Cavendish bananas got their name from William Cavendish, 6th Duke of Devonshire. Around 1834, he received some banana plants from Mauritius. His head gardener, Sir Joseph Paxton, grew these plants in the greenhouses at Chatsworth House. Paxton described these plants as Musa cavendishii, named after the Duke.

The Chatsworth bananas were sent to different places in the Pacific around the 1850s. Some might have reached the Canary Islands. However, other experts think bananas were already in the Canary Islands much earlier. They believe Portuguese explorers brought them from West Africa. In 1888, Thomas Fyffe imported bananas from the Canary Islands to England. These bananas are now known as the 'Dwarf Cavendish' type.

Cavendish bananas started being grown for sale in large amounts in 1903. But they only became really famous later. This happened in the 1950s when Panama disease attacked the main banana type, the Gros Michel. People thought Cavendish bananas were stronger against this disease.

However, in 2008, reports from Sumatra and Malaysia showed that Panama disease was starting to attack Cavendish bananas too. In 2019, a very serious type of Panama disease (TR4) was found in the Americas. There is no medicine to stop TR4. This means Cavendish bananas might face the same sad end as the Gros Michel banana.

Types of Cavendish Bananas

Cavendish bananas are a special group of bananas. They come from the Musa acuminata plant.

There are different types of Cavendish bananas. They are known by how tall the plant grows and what the fruit looks like. Some important types for eating include 'Dwarf Cavendish', 'Grande Naine', 'Lacatan', and 'Valéry'. 'Grande Naine' is the most important type sold around the world. 'Dwarf Cavendish' is the most common type grown. 'Grande Naine' is also known as the Chiquita banana.

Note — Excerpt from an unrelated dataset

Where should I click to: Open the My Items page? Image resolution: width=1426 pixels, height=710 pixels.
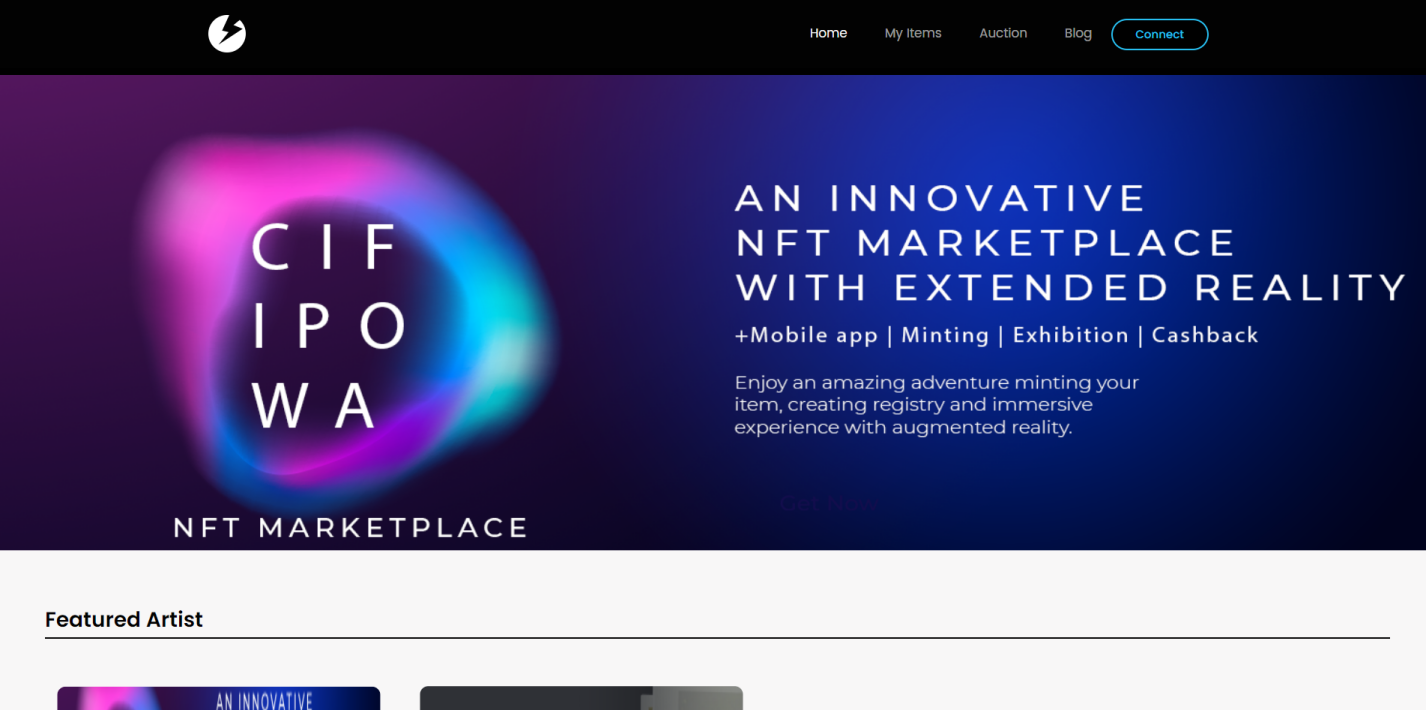(913, 33)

How We Use Cavendish Bananas

Between 1998 and 2000, Cavendish bananas made up almost half of all bananas grown worldwide. They are also most of the bananas sold between countries.

You can eat Cavendish bananas raw. People also use them in baking, fruit salads, and with other foods. When you buy them, their skin is often a bit green. It turns yellow as the fruit gets ripe. As it ripens, the starch inside changes into sugar, making the banana sweet. When it's very ripe, you might see brown or black "sugar spots." If it gets too ripe, the skin turns black and the fruit becomes soft.

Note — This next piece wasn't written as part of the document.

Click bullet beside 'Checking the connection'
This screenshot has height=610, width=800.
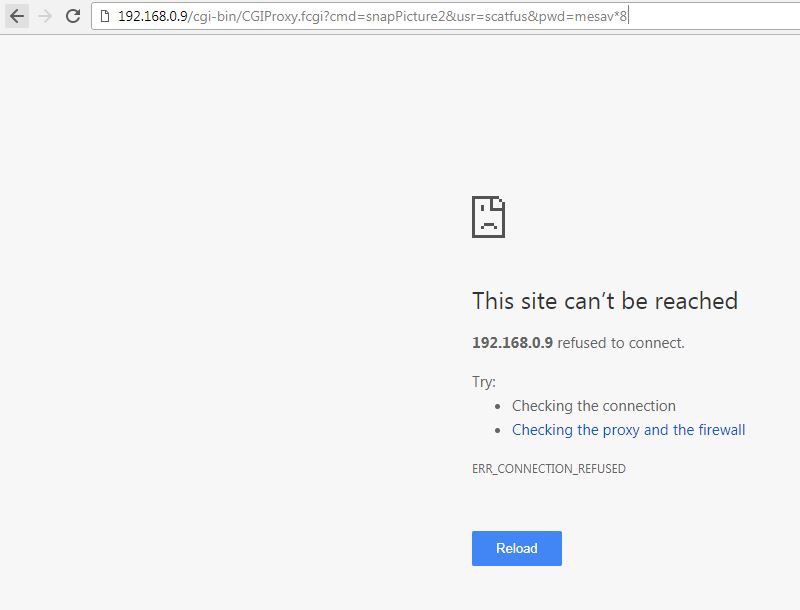tap(497, 406)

Bananas can ripen naturally after they are picked. Or, they can be made to ripen faster by being exposed to a gas called ethylene. Ripe bananas give off natural ethylene, which smells sweet. Most stores sell bananas that are partly ripe. The best ones for eating right away are usually fully yellow with some sugar spots. Cavendish bananas have special codes called PLUs. Yellow ones are 4011, and smaller yellow ones are 4186. Organic Cavendish bananas have the PLU 94011.

Diseases Affecting Bananas

Cultivated bananas do not have seeds. They grow from parts of other plants. This means they don't develop ways to fight off diseases as quickly as plants that grow from seeds. So, finding new types of bananas that can resist diseases is the main way to protect them. This helps protect banana plants from sicknesses like bacterial wilt and Fusarium wilt, also known as Panama disease.